When the Department of Homeland Security rolled out new security requirements for pipelines on Tuesday, authorities noted that Chinese-linked attackers had conducted phishing campaigns against multiple oil and gas companies over several years (see: TSA Issues Cybersecurity Requirements for Pipelines).
Commenting on the legislative proposal, Rubio said: "It is critical that American organizations act immediately once an attack occurs. The longer an attack goes unreported, the more damage can be done. Ensuring prompt notification will help protect the health and safety of countless Americans and will help our government track down those responsible."
During some of the Congressional hearings into the SolarWinds supply chain attack, which led to follow-on attacks on about 100 companies and nine federal agencies, lawmakers noted there was no federal law to compel any of the victims to come forward (see: Senators Grill Cybersecurity Execs on SolarWinds Attack).
John Hellickson, cyber executive advisor at consulting firm Coalfire, praised the bill's provision calling for CISA to risk mitigation strategies with companies that are attacked. But, he pointed out, "the usefulness of this collaboration will be if the information is provided back to the organization in a timely fashion in order to minimize the overall impact of such attacks."
The legislation introduced Wednesday is a modified version of the draft bill circulated last month.
For instance, the updated version of the bill now gives CISA two business days to respond to reports of an intrusion or an attack as well as to ask targeted victims for additional information about an incident.

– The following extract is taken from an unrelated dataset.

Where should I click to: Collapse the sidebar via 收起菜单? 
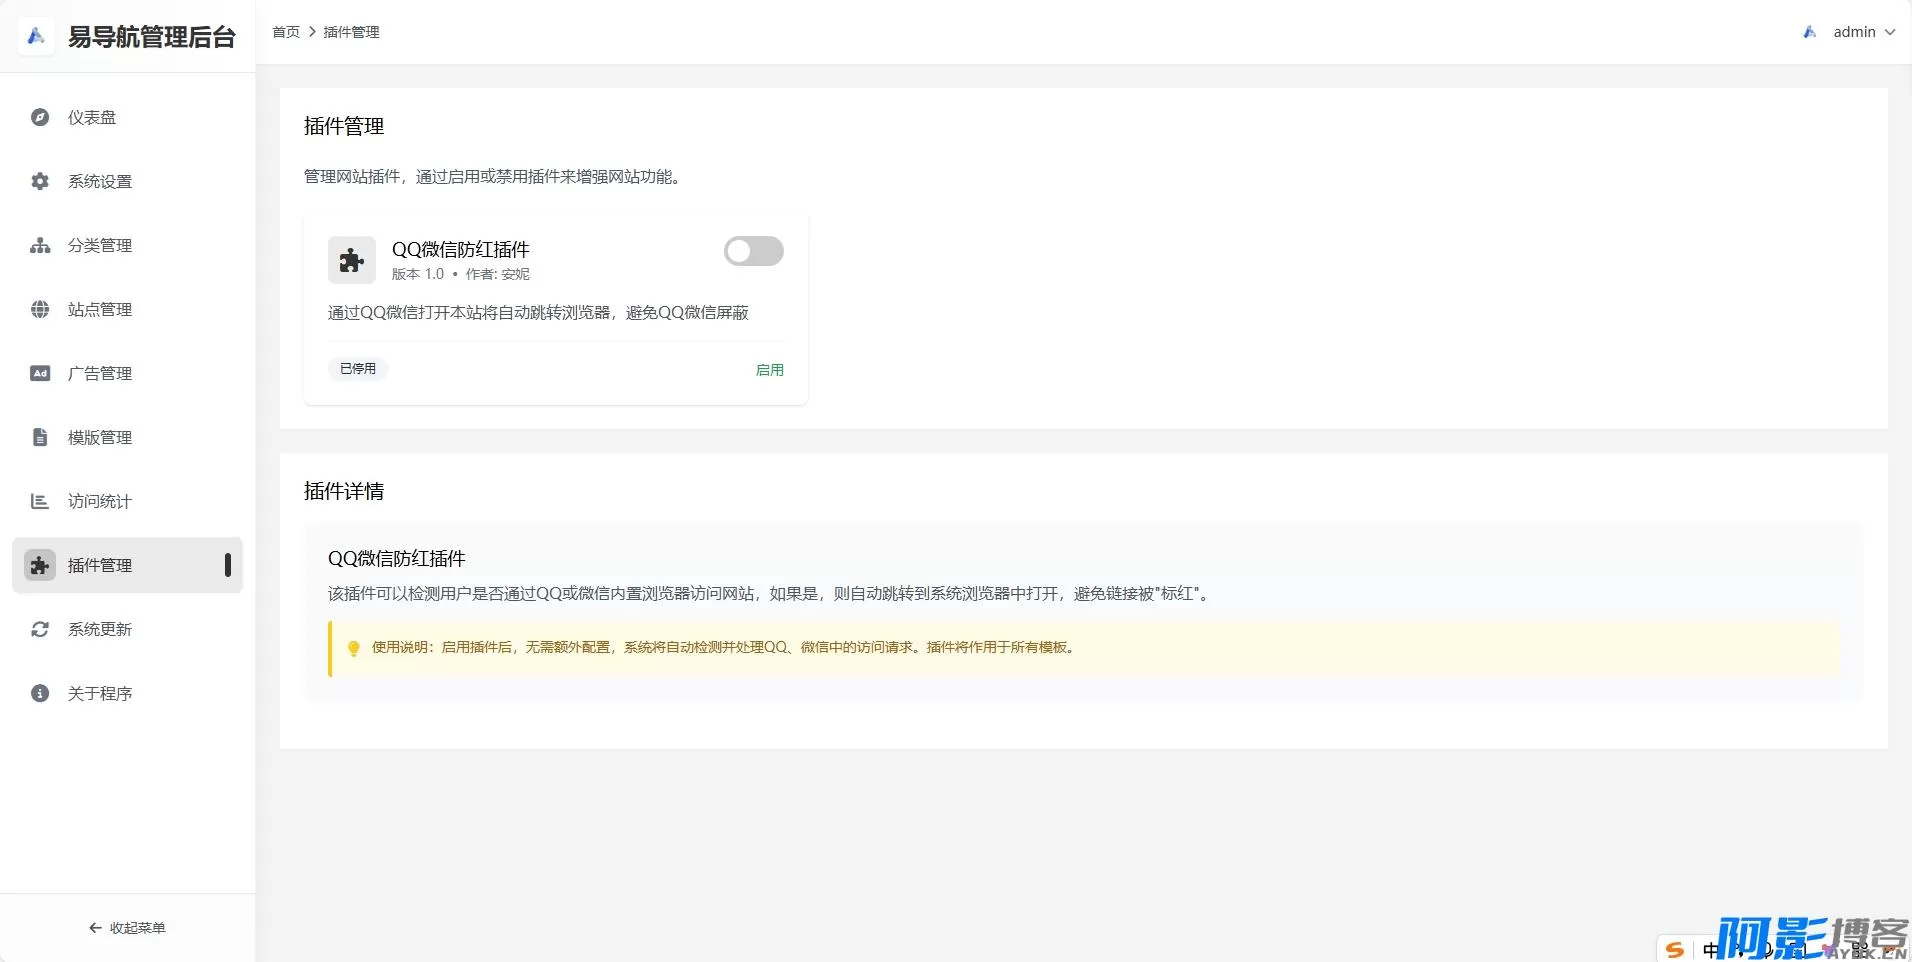[x=127, y=928]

The timing was not specified in the earlier draft.
The bill released Wednesday, like the draft, defines what type of cybersecurity intrusion would trigger the 24-hour notification to CISA, including those that:
- Involve a nation-state attack, an advanced persistent threat actor or a transnational organized crime group that meets previous definitions published by the U.S. State Department;
- Could harm U.S. national security, including economic consequences;
- Could result in significant national consequences;
- Involve ransomware.
The version introduced this week, however, now defines the type of ransomware incident that would trigger the notification, such as an attack conducted by a nation-state actor or an advanced persistent threat group or one that would directly cause harm to U.S. national security.

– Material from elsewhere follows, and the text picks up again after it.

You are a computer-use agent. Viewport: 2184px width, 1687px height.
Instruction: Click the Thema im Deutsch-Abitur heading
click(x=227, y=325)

The bill also requires CISA to consult with companies and other stakeholders before drafting additional rules.
The House is working on its own version of the bill, Bloomberg reports.
In other legislative activity, the House approved 13 cybersecurity-related bills on Tuesday and Wednesday that address issues ranging from providing more funding to help state and local governments address security concerns to making security improvements to the nation's critical infrastructure.

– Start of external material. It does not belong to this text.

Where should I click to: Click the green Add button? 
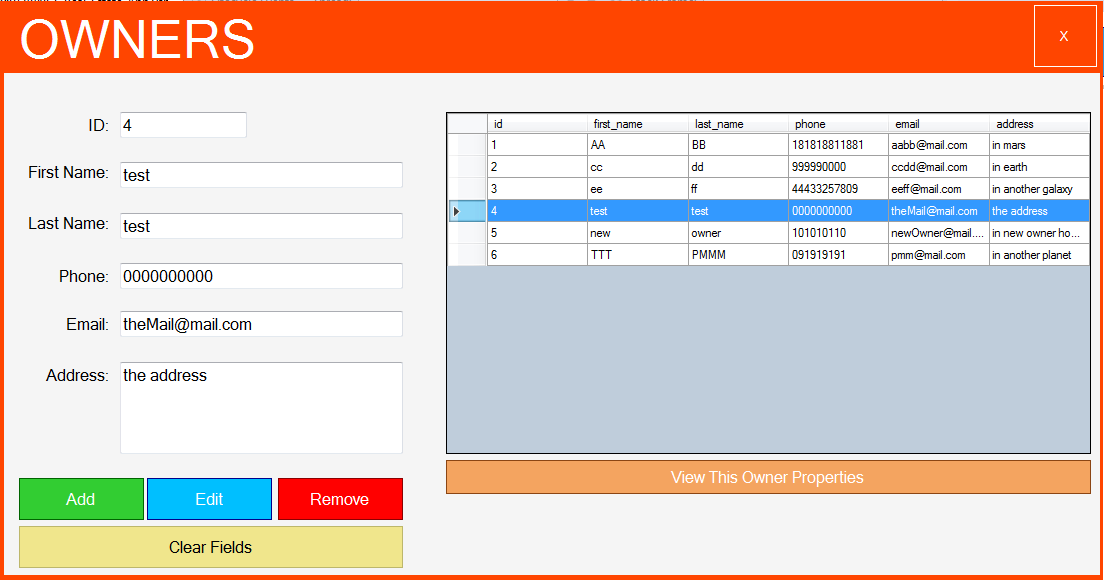point(81,499)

Among the bills to pass the House is the CISA Cyber Exercise Act, which could require CISA to establish a National Cyber Exercise program that would promote the testing and assessments of the resiliency of the nation's critical infrastructure to attack, and the DHS Industrial Control Systems Capabilities Enhancement Act of 2021, which would require CISA to track and help mitigate vulnerabilities in industrial control systems.